Top of INFORMATION PROVIDED

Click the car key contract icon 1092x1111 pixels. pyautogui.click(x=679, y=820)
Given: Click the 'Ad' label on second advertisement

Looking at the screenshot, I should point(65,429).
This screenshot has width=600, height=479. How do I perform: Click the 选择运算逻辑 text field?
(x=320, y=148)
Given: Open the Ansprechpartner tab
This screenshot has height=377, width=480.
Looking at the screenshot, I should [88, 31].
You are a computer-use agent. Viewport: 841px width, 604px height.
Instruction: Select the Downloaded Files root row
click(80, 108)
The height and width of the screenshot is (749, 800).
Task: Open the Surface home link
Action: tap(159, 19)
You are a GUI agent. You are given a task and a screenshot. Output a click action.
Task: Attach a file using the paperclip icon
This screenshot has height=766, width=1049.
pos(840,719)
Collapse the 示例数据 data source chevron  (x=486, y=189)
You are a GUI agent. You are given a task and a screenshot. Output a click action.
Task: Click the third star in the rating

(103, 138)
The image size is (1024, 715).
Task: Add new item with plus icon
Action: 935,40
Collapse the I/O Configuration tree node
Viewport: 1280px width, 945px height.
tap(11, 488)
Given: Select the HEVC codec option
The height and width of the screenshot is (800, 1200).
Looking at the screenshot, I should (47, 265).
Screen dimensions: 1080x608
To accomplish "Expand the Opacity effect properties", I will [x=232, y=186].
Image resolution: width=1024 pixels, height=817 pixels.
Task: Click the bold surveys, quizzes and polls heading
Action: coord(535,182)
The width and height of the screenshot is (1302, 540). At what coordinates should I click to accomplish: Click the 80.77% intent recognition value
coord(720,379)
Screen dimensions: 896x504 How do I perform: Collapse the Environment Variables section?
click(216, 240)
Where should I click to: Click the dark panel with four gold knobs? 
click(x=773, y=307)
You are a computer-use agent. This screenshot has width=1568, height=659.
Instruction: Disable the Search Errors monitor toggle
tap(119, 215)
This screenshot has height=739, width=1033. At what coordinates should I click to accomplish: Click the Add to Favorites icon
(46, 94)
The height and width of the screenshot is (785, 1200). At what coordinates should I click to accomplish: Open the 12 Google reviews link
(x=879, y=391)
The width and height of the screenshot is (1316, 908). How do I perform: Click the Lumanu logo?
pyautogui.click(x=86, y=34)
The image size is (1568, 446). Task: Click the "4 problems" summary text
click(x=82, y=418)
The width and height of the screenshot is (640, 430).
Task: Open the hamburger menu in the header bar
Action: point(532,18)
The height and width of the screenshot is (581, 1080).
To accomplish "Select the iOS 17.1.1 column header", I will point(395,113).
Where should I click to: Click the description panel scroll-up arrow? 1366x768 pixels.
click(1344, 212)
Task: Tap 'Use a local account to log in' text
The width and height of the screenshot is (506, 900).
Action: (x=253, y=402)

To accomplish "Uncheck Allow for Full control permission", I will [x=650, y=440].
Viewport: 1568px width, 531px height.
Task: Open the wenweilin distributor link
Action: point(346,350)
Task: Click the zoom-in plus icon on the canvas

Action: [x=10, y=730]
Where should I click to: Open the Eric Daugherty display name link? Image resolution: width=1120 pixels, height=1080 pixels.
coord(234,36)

Bottom of INFORMATION PROVIDED

EXERCISE REQUIREMENTS:
In the records above, find every line containing the word "agent" and show it.

WRITTEN SOLUTION:
You are a computer-use agent. Viewport: 841px width, 604px height.
You are a GUI agent. You are given a task and a screenshot. Output a click action.
You are a GUI agent. You are given a task and a screenshot. Output a click action.
You are a computer-use agent. This screenshot has width=1568, height=659.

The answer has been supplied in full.